The History of … The North Face Four (Terrorism and Kidnapping in Kyrgyzstan)

Tommy Caldwell

As I last blogged about two months ago, we traveled to the Kyrgyz Republic (a Central Asian country more widely known as Kyrgyzstan) during the last part of March and the beginning part of April 2012.  While we were there we heard a tale about several American mountain climbers who had been kidnapped by Islamic militants in the south of Kyrgyzstan.  Apparently they escaped by killing one of their captors.  I was fascinated by this story of abduction and daring escape and had to research the tale further.

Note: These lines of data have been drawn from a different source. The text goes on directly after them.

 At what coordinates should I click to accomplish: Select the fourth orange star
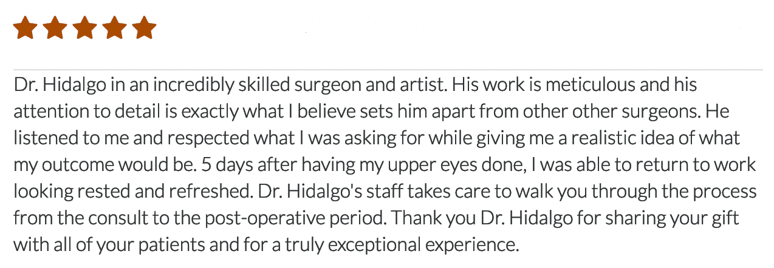click(x=115, y=28)
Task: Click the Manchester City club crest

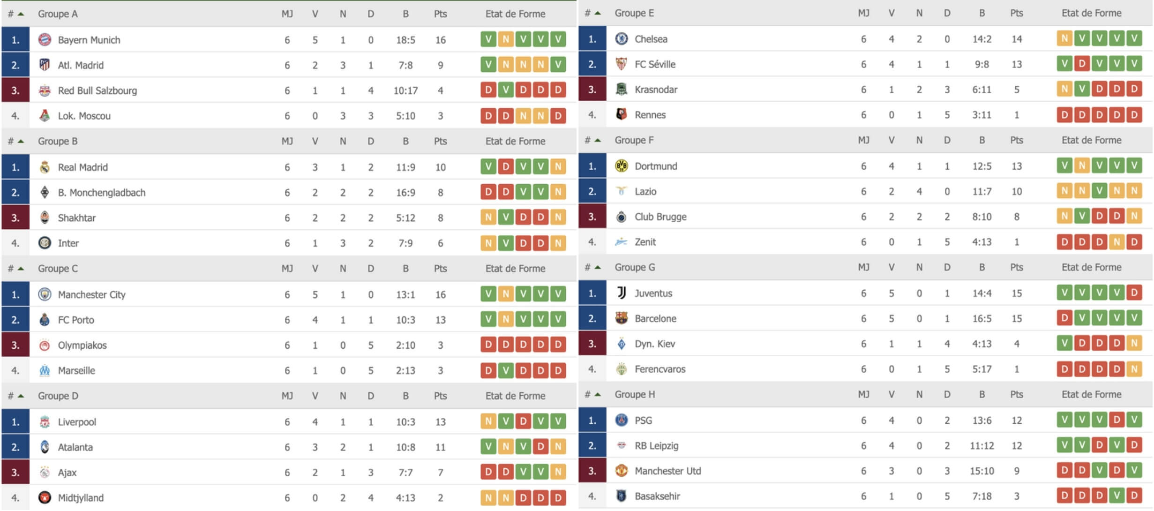Action: click(x=45, y=294)
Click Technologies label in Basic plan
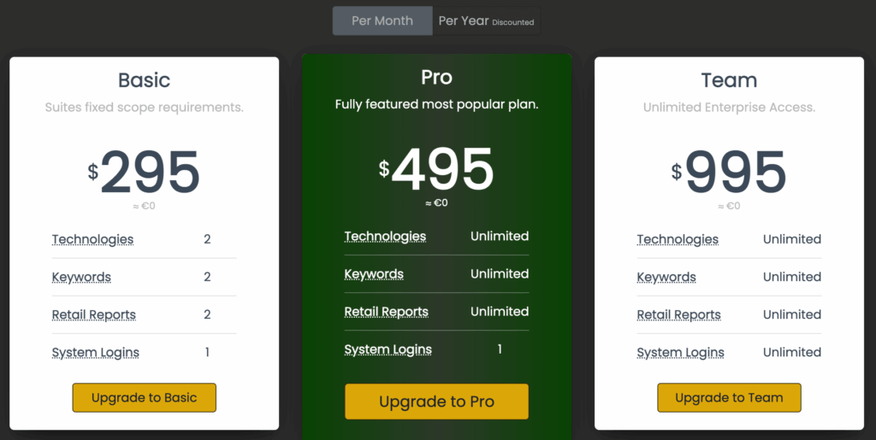This screenshot has width=876, height=440. point(92,239)
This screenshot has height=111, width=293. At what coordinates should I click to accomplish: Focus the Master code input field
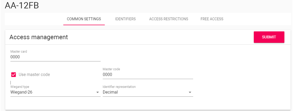148,75
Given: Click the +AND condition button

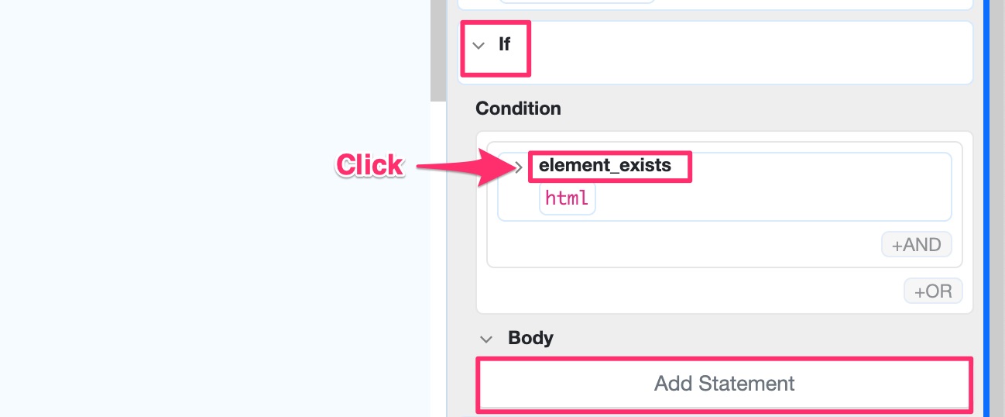Looking at the screenshot, I should (x=916, y=245).
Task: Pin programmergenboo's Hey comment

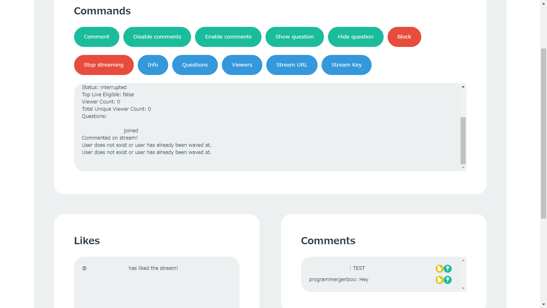Action: coord(448,280)
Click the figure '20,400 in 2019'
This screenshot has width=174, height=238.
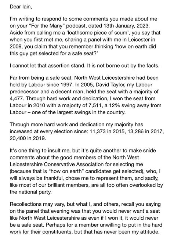[28, 138]
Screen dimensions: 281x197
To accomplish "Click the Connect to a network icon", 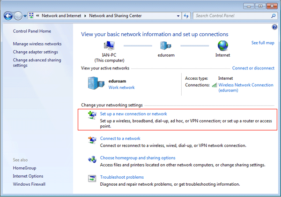I will point(92,140).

The Kyrgyz people adopted Islam as a result of conquest and because of persuasion from merchants who came through their country on the Silk Road.  They personalized Islam to their culture.  To this day the Kyrgyz follow some of the traditions of Islam but do not always pray five times a day or go to a mosque on Fridays.  Some in the south are more observant, but on the whole it is not a ripe recruiting ground for Islamic terrorists.

Beth Rodden

However, there are groups in Uzbekistan who are extreme and occasionally this affects the Kyrgyz Republic.  This is what occurred in the 2000 case of four rock climbers from the United States who were kidnapped by the Islamic Movement of Uzbekistan in the southwest part of the country.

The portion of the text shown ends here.